Iran reels from twin blows
By Kaveh L Afrasiabi

TEHRAN - Deadly explosions at a military base about 60 kilometers southwest of Tehran, coinciding with the suspicious death of the son of a former commander of the Islamic Revolutionary Guards Corps (IRGC) in Dubai in the United Arab Emirates, have triggered speculation in Iran on whether or not these are connected to recent United States threats to resort to extrajudicial executions of IRGC leaders.

General Hasan Moghaddam, a key figure in Iran's missile program, was killed alongside 16 IRGC members on Saturday at a military site. The Guards said the accident occurred while military personnel were transporting munitions.

The IRGC praised Moghaddam, saying it would not forget his

 
"effective role in the development of the country's defense ... and his efforts in launching and organizing the Guards' artillery and missile units," the linchpin of the country's conventional deterrence, according to the semi-official Fars news agency.

Simultaneously, Ahmad Rezai, the young son of Mohsen Rezai, commander of the IRGC guards during the Iran-Iraq war of the 1908s, currently the secretary of the Expediency Council and a presidential contender, has been found dead at a hotel in Dubai under "suspicious circumstances", according to official reports.

"If the dirty hands of foreign powers are found in any of these incidents, then the government will come under popular pressure to avenge the death of those martyrs," said a Tehran University political scientist who spoke to the author on the condition of anonymity.

Already, in response to US threats of assassinations, an IRGC general, Amir Ali Hajizadeh, has vowed to go after US personnel in the region if the US acted on its threats.

Depending on the outcome of Iran's investigation of the two incidents, the chances are we are on the verge of a nasty new phase in US-Iran relations that could easily aggravate the region's instability.

Another worrying development for Iran is the recent spike in attacks on Iranian pilgrims to Iraq, principally by road-side bombs targeting bus passengers, such as the one on Sunday that injured 13 Iranians in the Kadhmiyah area of north Baghdad.

There is no shortage of analysis in Iran that connects these seemingly disparate incidents as parts of a systematic effort to destabilize Iran one way or another.

Although the IRGC members were killed some 60 kilometers from Tehran, the powerful explosions rocked the capital, thus adding to the popular anxiety stemming from recent Israeli threats of military action against the country over its nuclear program.

According to the daily Jame Jam, "The first thing that this explosion created in public opinion is the threats of the past few days, an issue that is on people's mind in the streets these days."

Iran is struggling to maintain a state of normalcy instead of emergency, vividly reflected in the bustling urban life in Tehran, Isfahan, Meshed, Tabriz, Shiraz and other cities and towns across the country led by a youthful population that increasingly feels under siege by outside powers.
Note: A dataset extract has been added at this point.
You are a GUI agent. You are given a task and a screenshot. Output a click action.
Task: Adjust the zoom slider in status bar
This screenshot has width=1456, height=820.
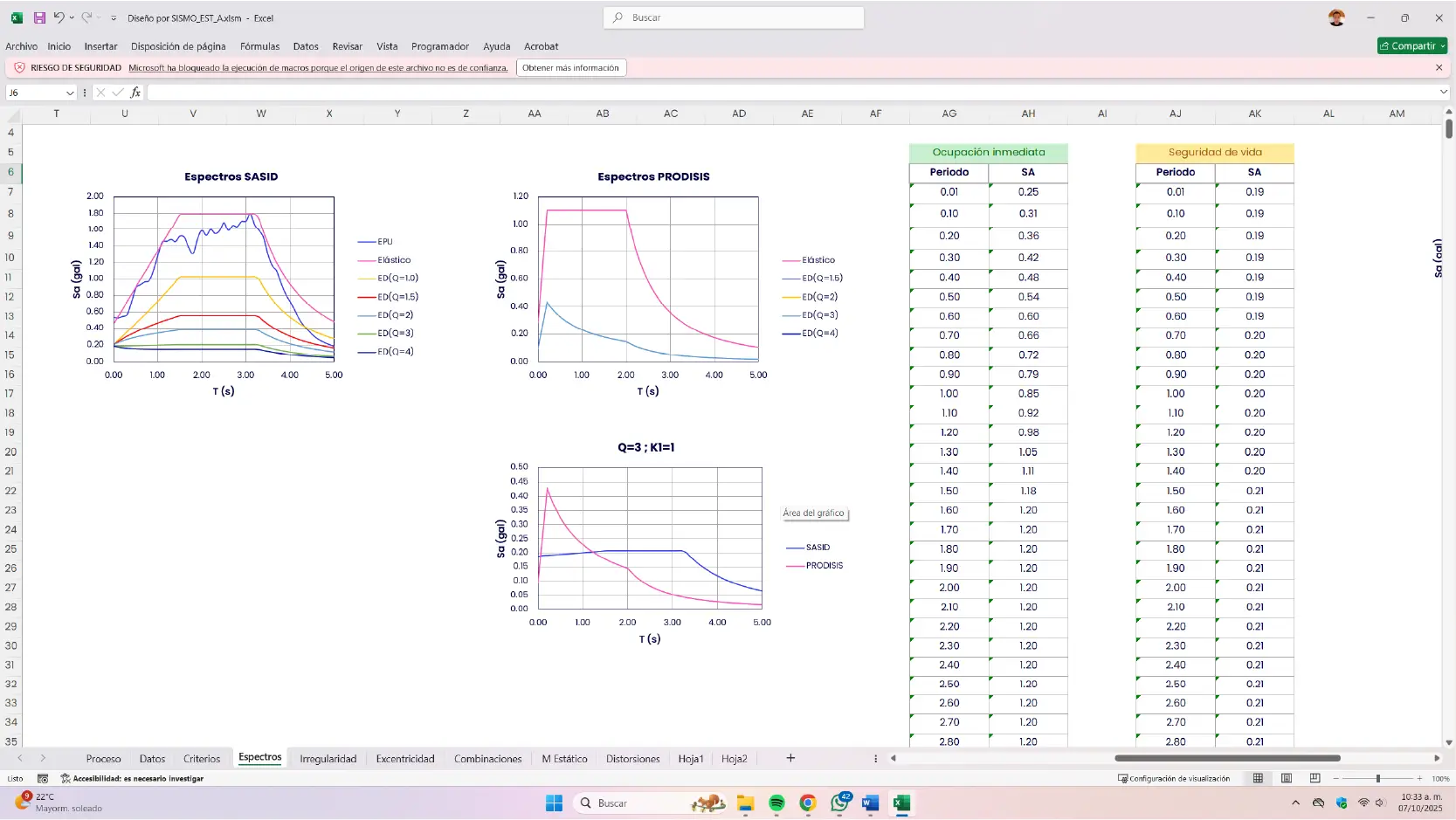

According to a Tehran political analyst at a Tehran think-tank, "Iran's enemies are now engaged in full-scale psychological warfare that hurts Iran's economy, just as recent Israeli threats caused a minor panic in Iran's stock market as well as a declining rial [currency] value against the US dollar."

In other words, Iran is under the gun of economic warfare that is pushed partly through the threat of hard power by the US and Israel.

How long this can continue without triggering a major economic crisis is an important issue that relates to the country's nuclear diplomacy, in light of the latest report by the International Atomic Energy Agency (IAEA) that accuses Iran of certain proliferation-related activities, a charge flatly denied by Iran.

But, while the IAEA report has failed to ignite new momentum for further sanctions against Iran, in light of a report from Russia casting into doubt aspects of the report pertaining to a Russian scientist, the combined weight of powerful jabs thrown at Iran in the form of blunt military threats, covert action and the like may force Iran to adopt a new military doctrine, one that shifts from the present purely defensive posture to a more aggressive offensive one.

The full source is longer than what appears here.